A UH gathering gauges the
landmark decision
on Windward water


By Diana Leone
dleone@starbulletin.com

The Hawaii Supreme Court ruling that required returning a significant portion of Waiahole Ditch water to Windward Oahu streams is a landmark case for Hawaii that could have more wide-ranging effects, experts agreed recently.

"It's the most important decision on Hawaii's water trust ... the first one to bring it under one central beam," said Gilbert Coloma-Agaran, chairman of the Department of Land & Natural Resources and the Water Commission.

The case is still in process, waiting for the state Water Commission to decide how to resolve certain elements of it. But already more water is flowing in Waiahole, Waikane and Kahana streams than during the years Oahu Sugar Co. took the water to Leeward cane fields.

And the state Supreme Court is clear about recognizing water as a "public trust" asset.

In its August 2000 ruling, the court wrote that "the public trust (is) the right of the people to have the waters protected for their use."

That protection includes "comprehensive resource planning" and "provision for traditional and customary Hawaiian rights, wildlife, maintenance of ecological balance and scenic beauty."

Which means that Windward streams are as important as the interests of Leeward farmers who want to use diverted water for crops, said Joseph L. Sax, a public trust law expert at the Boalt Hall Law School in Berkeley, Calif.

Sax and Coloma-Agaran were among those who addressed a packed auditorium of state officials, attorneys, environmentalists and concerned residents on the University of Hawaii campus last week.

Sax said the Waiahole case follows in the footsteps of other key water rights cases on the mainland.

Before the early 1980s, laws tended to allow diversion of natural streams without a thought for the effects on the ecosystem, wildlife or indigenous peoples.

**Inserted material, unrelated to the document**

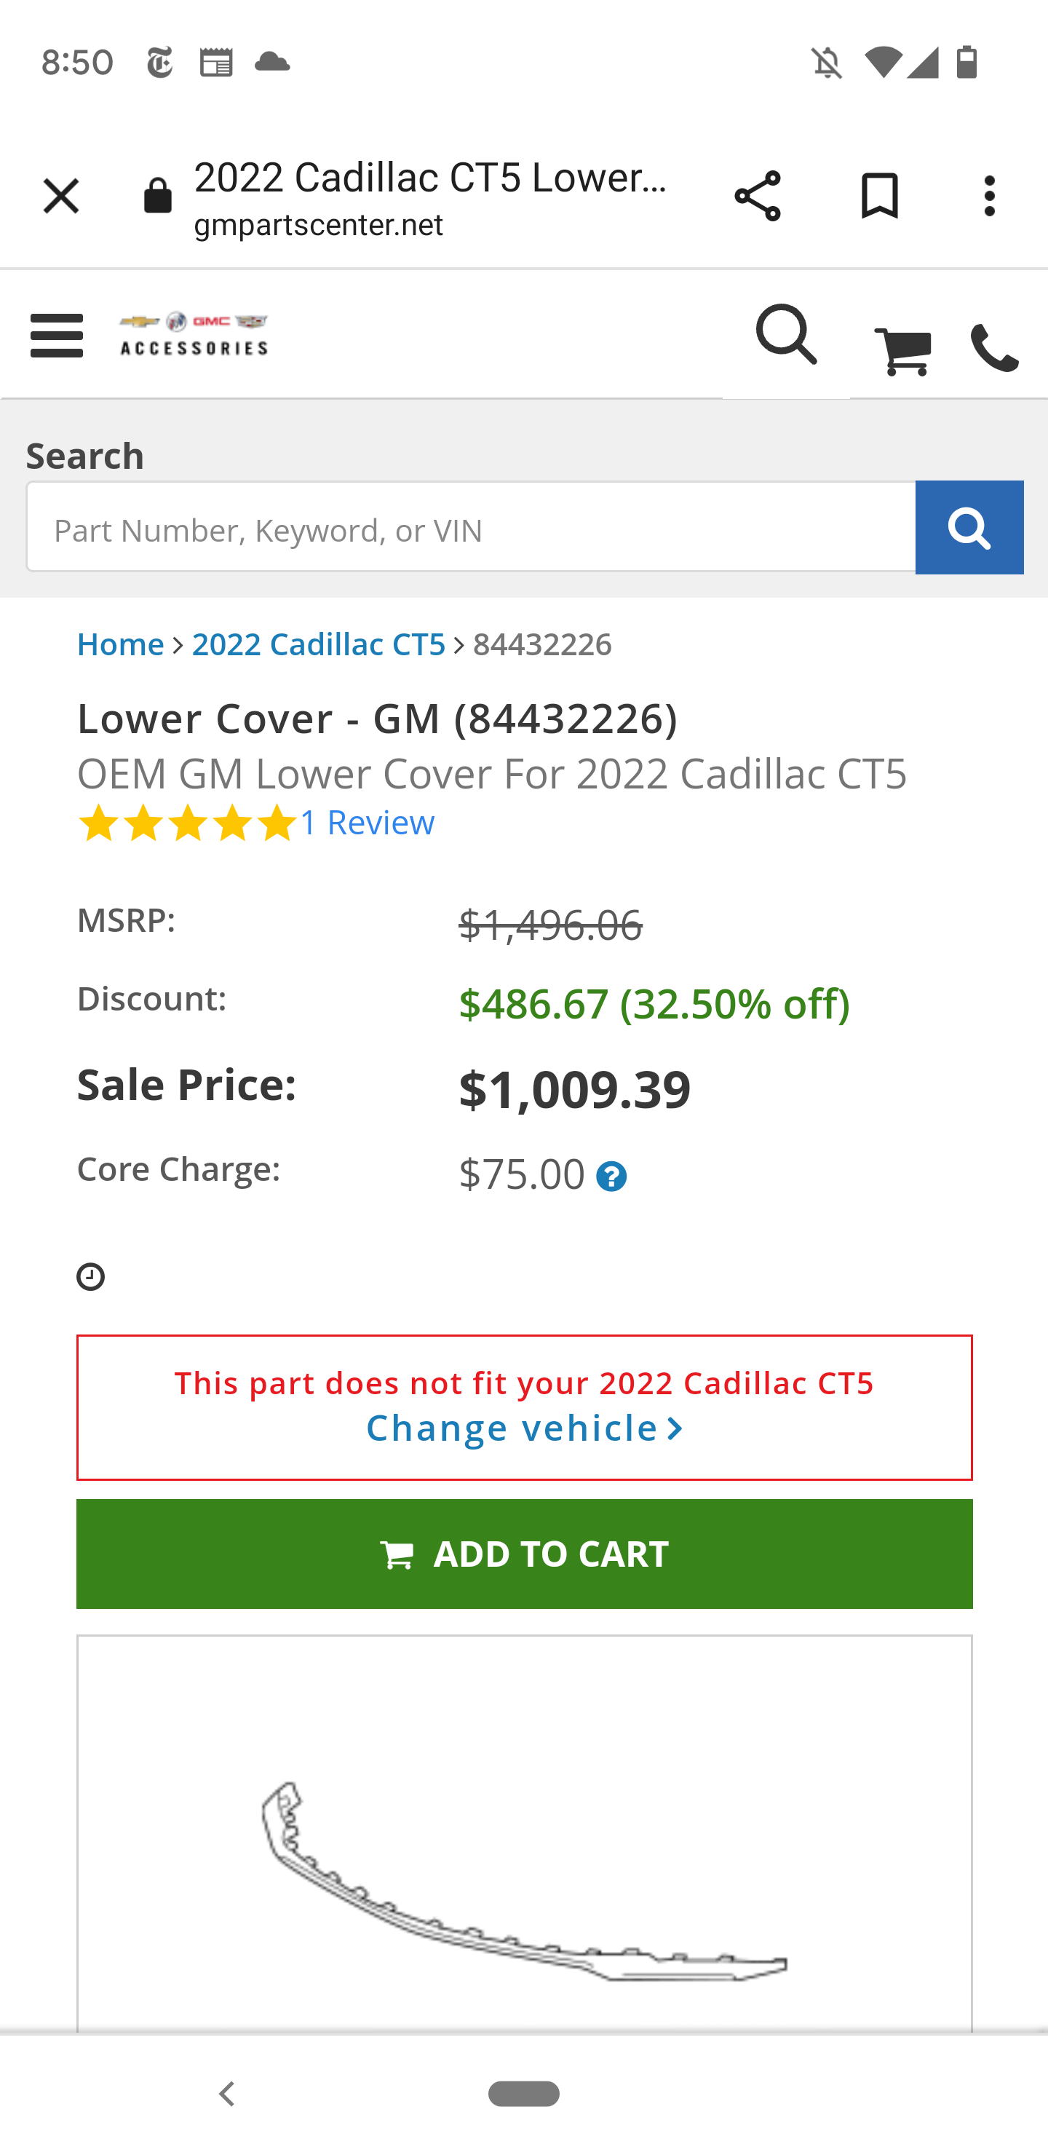Image resolution: width=1048 pixels, height=2155 pixels.
Task: Tap the Android back arrow
Action: pos(227,2093)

The key considerations were promoting settlement and economic development for frontiersmen, he noted.

"The rules governing the use of water have always been in an evolving relationship with the values of the community," Sax said.

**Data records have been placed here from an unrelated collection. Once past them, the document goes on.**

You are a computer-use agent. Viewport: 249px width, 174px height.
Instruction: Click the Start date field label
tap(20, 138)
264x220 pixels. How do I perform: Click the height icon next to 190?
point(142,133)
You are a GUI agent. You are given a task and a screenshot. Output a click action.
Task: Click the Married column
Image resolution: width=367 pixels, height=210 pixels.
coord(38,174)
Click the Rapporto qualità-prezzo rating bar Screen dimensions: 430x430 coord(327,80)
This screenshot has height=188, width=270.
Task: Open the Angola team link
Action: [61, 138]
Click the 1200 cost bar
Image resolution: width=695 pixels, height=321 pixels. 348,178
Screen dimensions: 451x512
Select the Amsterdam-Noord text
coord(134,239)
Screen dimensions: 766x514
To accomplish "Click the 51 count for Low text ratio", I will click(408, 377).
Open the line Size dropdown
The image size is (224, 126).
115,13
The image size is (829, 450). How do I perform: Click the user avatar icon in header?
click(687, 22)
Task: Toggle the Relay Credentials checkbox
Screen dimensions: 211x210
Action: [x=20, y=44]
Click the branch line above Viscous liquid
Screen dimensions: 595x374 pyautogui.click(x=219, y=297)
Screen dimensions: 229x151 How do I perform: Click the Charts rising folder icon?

Recent cases have called on "public trust doctrine" to restore at least a semblance of the ecological balance before people came on the scene, said Jan Stevens, a retired California assistant attorney general who specialized in water law.

Coloma-Agaran said the Waiahole decision "makes more sense out of past (water rights) decisions" and "made it clear that the public trust doctrine is alive and well in Hawaii."